On reflection, I probably agree that the answer is "yes" to the question as I phrased it. I think that if you take a random paper, the peer reviewers probably do have much more useful feedback than HN would.

However, if you limit the question to "papers which make bold conclusions of the type that generates lots of discussion on HN", I think HN will be more likely to find methodological flaws in those papers than the peer review process would. I think that's mostly because papers are optimized pretty hard not to have any problems which would cause them to be rejected by the peer review process, but not optimized very hard to not have other problems.

Which means, on average, I expect the HN comment section to have more interesting feedback about a paper, given that it's the sort of paper that gets lots of HN discussion, and also given that the author put a lot of effort into anticipating and avoiding the concerns that would come up in the peer review process.

Which, to a reader of HN, looks like "a lot of peer-reviewed papers have obvious flaws that are pointed out by the HN commentariat".

I do think, on the object level, a pre-print which the author intends to publish in a reputable journal will be improved more by fixing any problems pointed out by HN commenters than by fixing any problems pointed out by peer reviewers, and as such I think "post the pre-print on HN and collect feedback before peer review" is still a good step if the goal is to publish the best paper possible.

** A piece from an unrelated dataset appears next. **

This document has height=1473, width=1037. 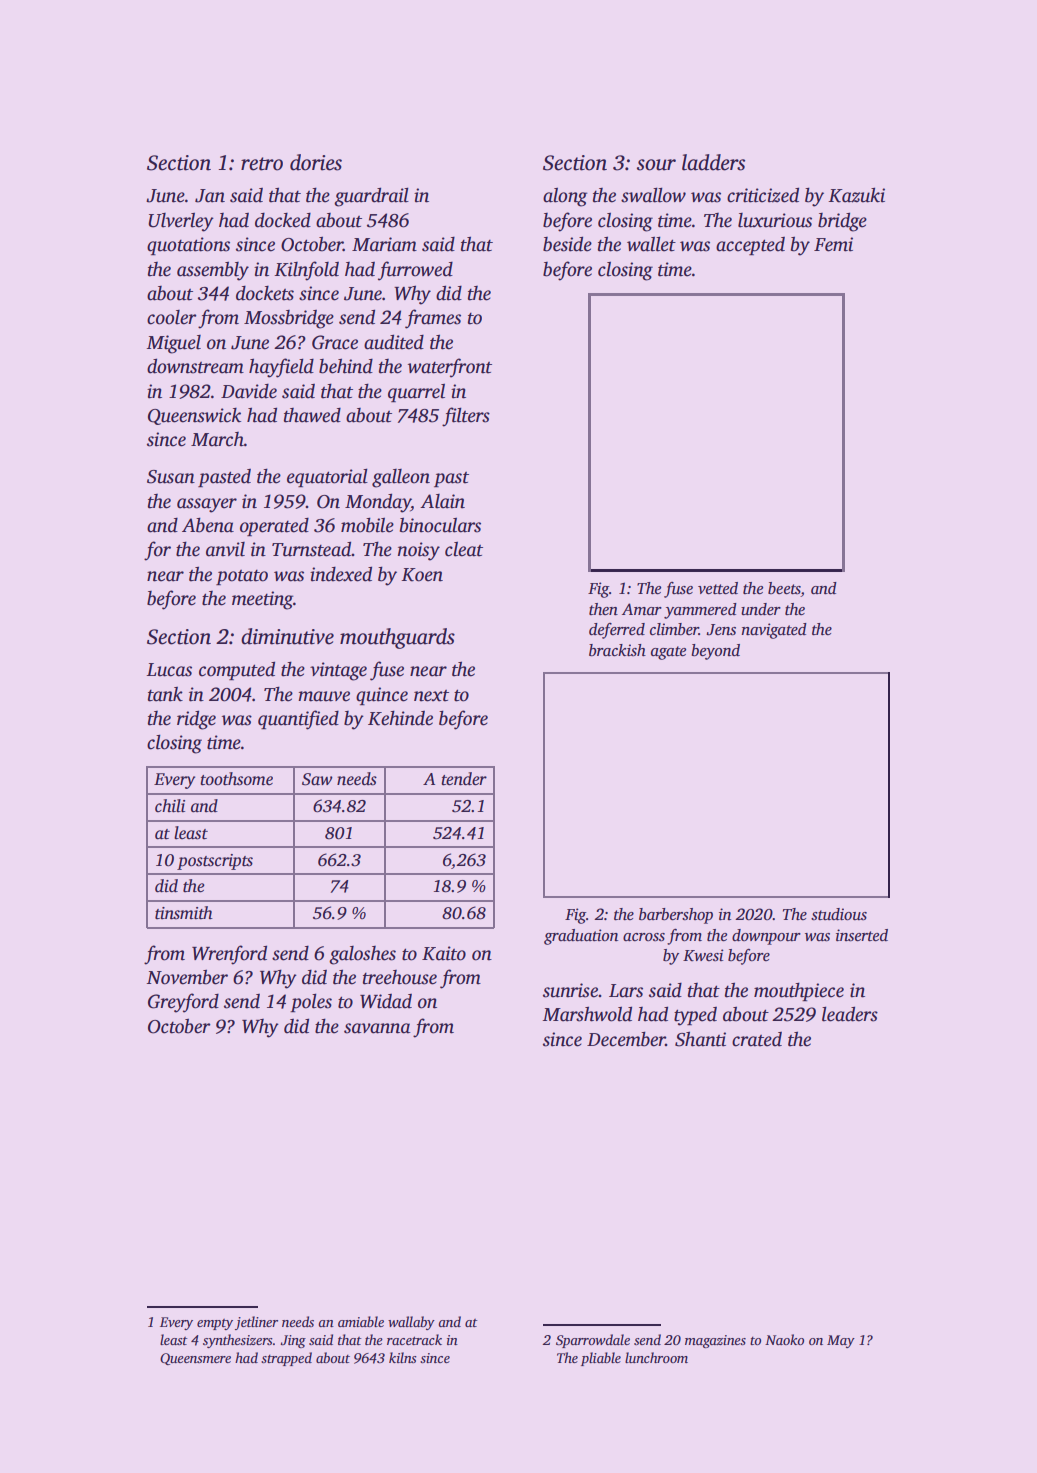 What do you see at coordinates (400, 718) in the document?
I see `Kehinde` at bounding box center [400, 718].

This is a considerably more thoughtful comment and I appreciate your reflection. I also can see how my initial response was a little broad and over-generalizing. I do think there is an interesting conversion in there about whether a group of technically minded people outside the "in group" of the peer reviewer circle (of whatever paper in question) could offer different and potentially important feedback.

Although I should add I have no background in academia and don't feel prepared to have that discussion.


> "post the pre-print on HN and collect feedback before peer review" is still a good step

It'll cause some journals to not publish your work.


I think that it depends on what journal we are talking about. Most of them have some biases in their processes, just as HN commenters also do.